Because the two things are interconnected. The climate of Europe and the Mediterranean is in a "see-saw" with the climate of Mesoamerica. While the climate started cooling in Europe in 150AD and Rome started collapsing. In Mesoamerica rainfall increased and populations expanded rapidly.
Rome's "Collapse" was Mesoamerica's "Golden Age". Both were the result of Climate Change.
In the 9th century (800s) the situation reversed. Europe started warming and the 400 year period known as "The Long Summer" started. In Mesoamerica they got 400 years of brutal droughts.
The Classic Maya civilization collapsed between 800 and 1000 AD due to a series of brutal 50-year long drought cycles.
Although Dr. Gill's book was derided as “overly simplistic” and “reductively unicausal” by academic archeologists at the time subsequent research has validated Dr. Gill’s theory.
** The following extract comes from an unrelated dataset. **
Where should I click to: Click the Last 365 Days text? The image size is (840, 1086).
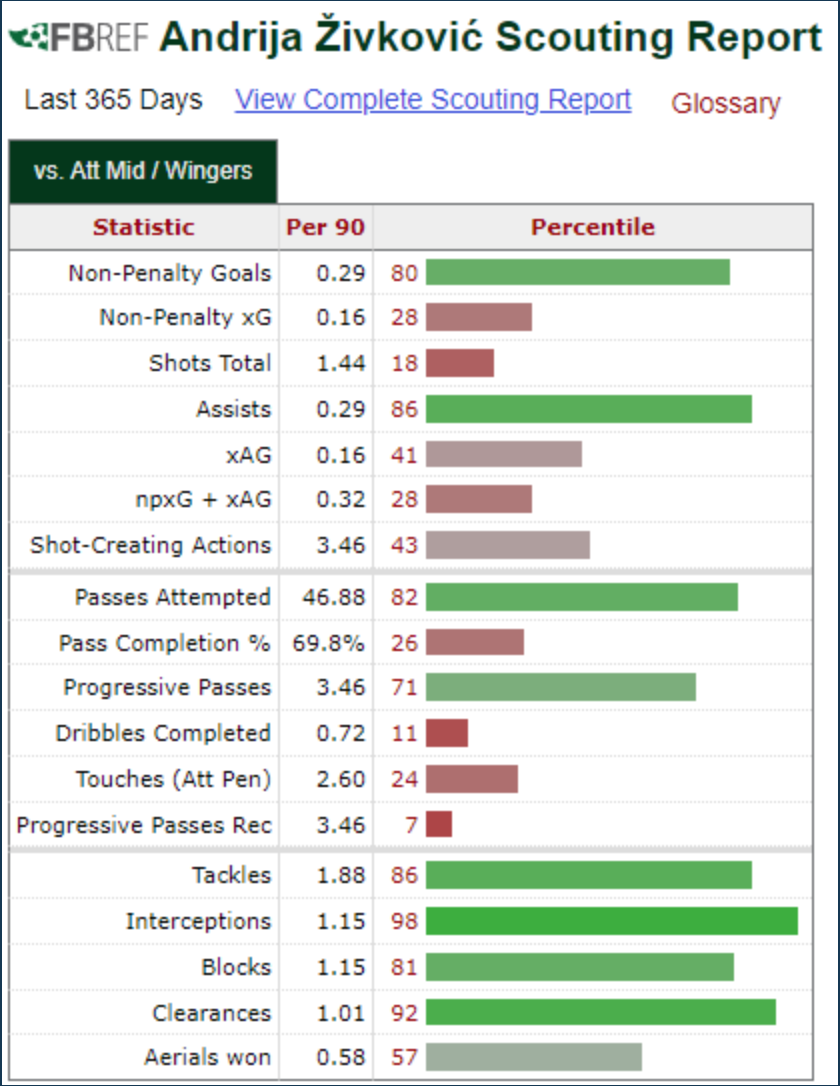(x=114, y=100)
In proving his case Dr. Gill spends a significant portion of the book examining what constitutes a “drought” and the gruesome effects of drought on a population. He informs you for example, that UN studies have found in areas of intense famine, caused by drought.
"only 3–5% of a starving population will resort to consumption of the dead, and only an estimated 1–2% to predatory cannibalism"
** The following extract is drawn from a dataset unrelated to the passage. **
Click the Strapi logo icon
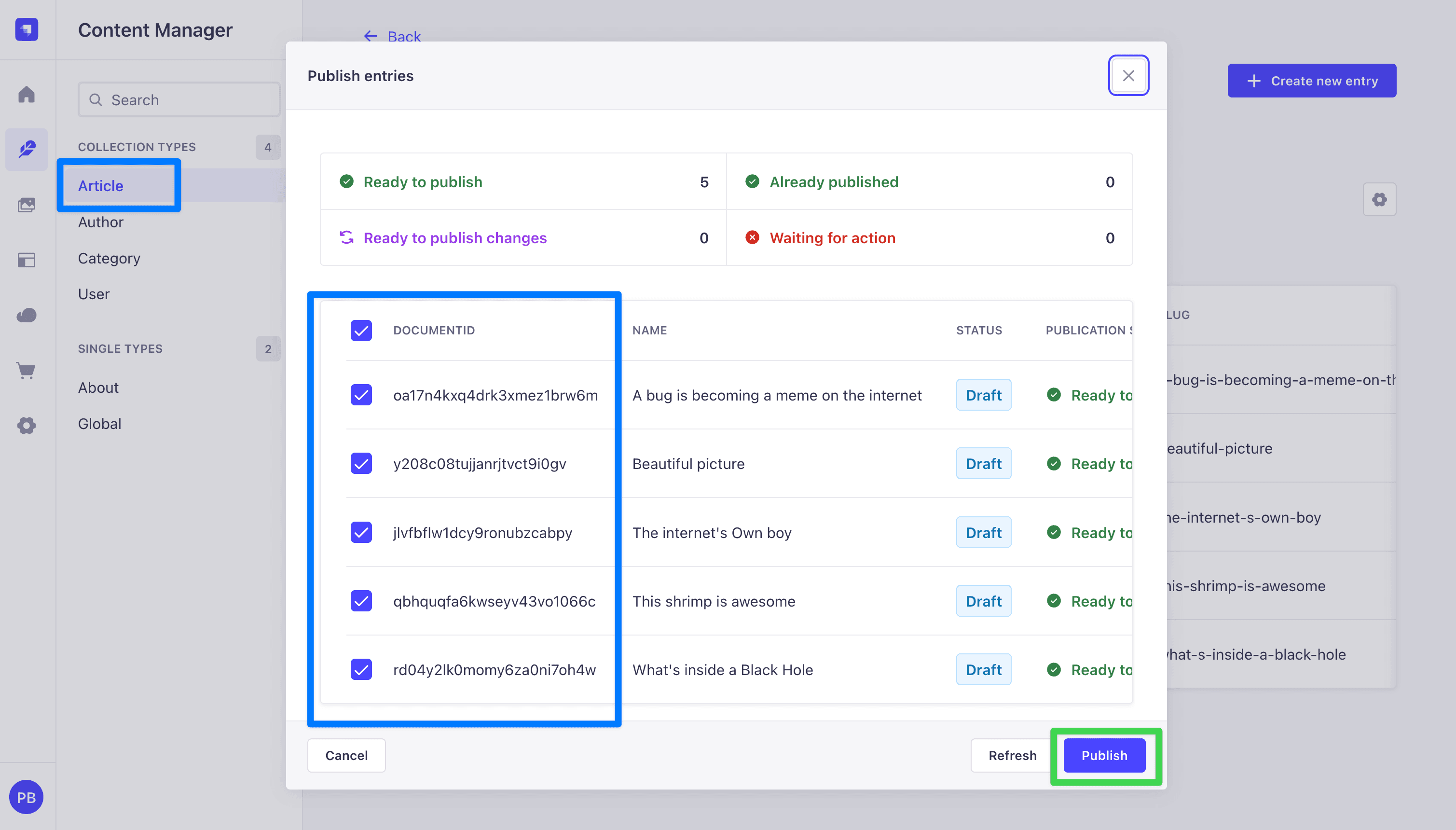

Which means, that even in the event of a “starvation level” food shortage in your area. Almost none of your neighbors will try to kill you in order to eat you.
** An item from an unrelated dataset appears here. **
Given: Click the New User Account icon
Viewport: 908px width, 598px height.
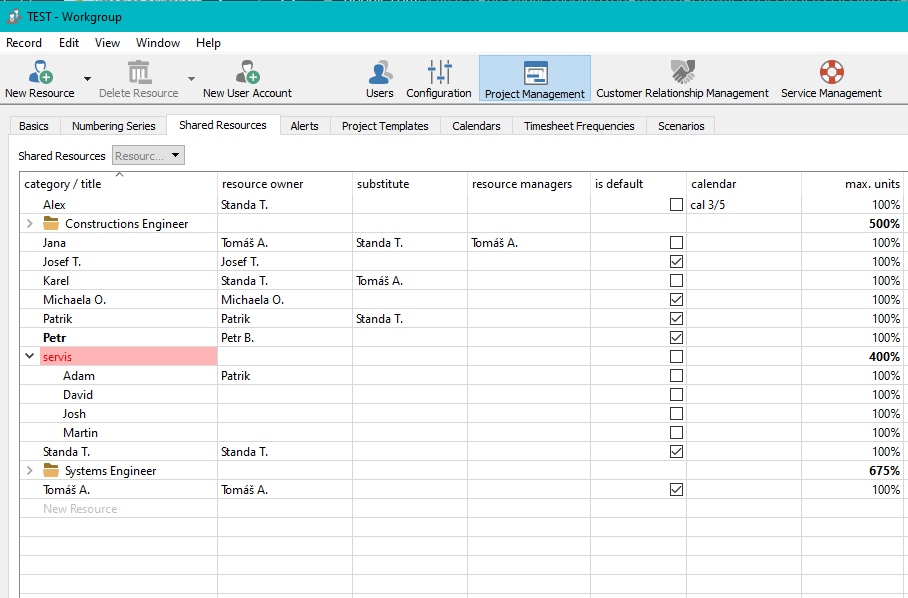Looking at the screenshot, I should click(247, 72).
I find that oddly comforting as we transition into a future where there are going to be massive food shortages on a regular basis.
Part of why Dr. Gill does this, is to make the reader, viscerally feel how devastating a severe drought can be. He makes the point, which I have never forgotten, that in a severe drought event you cannot walk out of it.
We need water to live, a constant supply of it. We die without it in three days.
If you were living in a “premodern” city like Copan or Tikal and you had a year when almost no rain fell, all the wells ran dry, and all the rivers stopped running. Then you were dead.
All of you, everyone in the city. ALL AT ONCE. In premodern societies a drought could literally be a "city killer" worse than a nuclear weapon.
There was no way to bring water to a city to save anyone.
If you fled with the 5 or 6 gallons of water you could carry on your back, the furthest you would be able to go would be about 100 miles. If the affected area was larger than that, if the drought was regional, then you were dead.
What Gill makes really, painfully clear is that droughts don’t just cause people to abandon cities. Drought has the power to kill cities and their whole populations. A bad series of droughts, or just one "megadrought” has the power to kill a civilization.
In the case of the Maya, that's what happened.
Direct calibration between stalagmite δ18O and rainfall amount offers the first quantitative estimation of rainfall variability during the Terminal Classic Period.
Our results show that eight severe droughts, lasting from 3 to 18 years, occurred during major depopulation events of Classic Maya city-states.
During these droughts, rainfall was reduced by 52% to 36%. The number and short duration of the dry intervals help explain why the TCP collapse of the Mayan civilization occurred over 150 years.
S&F had no idea this was the case. They were looking for "social causes" for the COLLAPSE and they projected their Western ideas about cities, civilization, and Elites onto the Maya.
Just like the early Mayanist Eric Thompson had projected his post WWI desire for a "peaceful culture" onto them. When he saw a culture of "peaceful priest kings" obsessed with TIME.
This criticism also applies to Tainter's work. While I am a HUGE fan, he didn't really know that much about the Maya.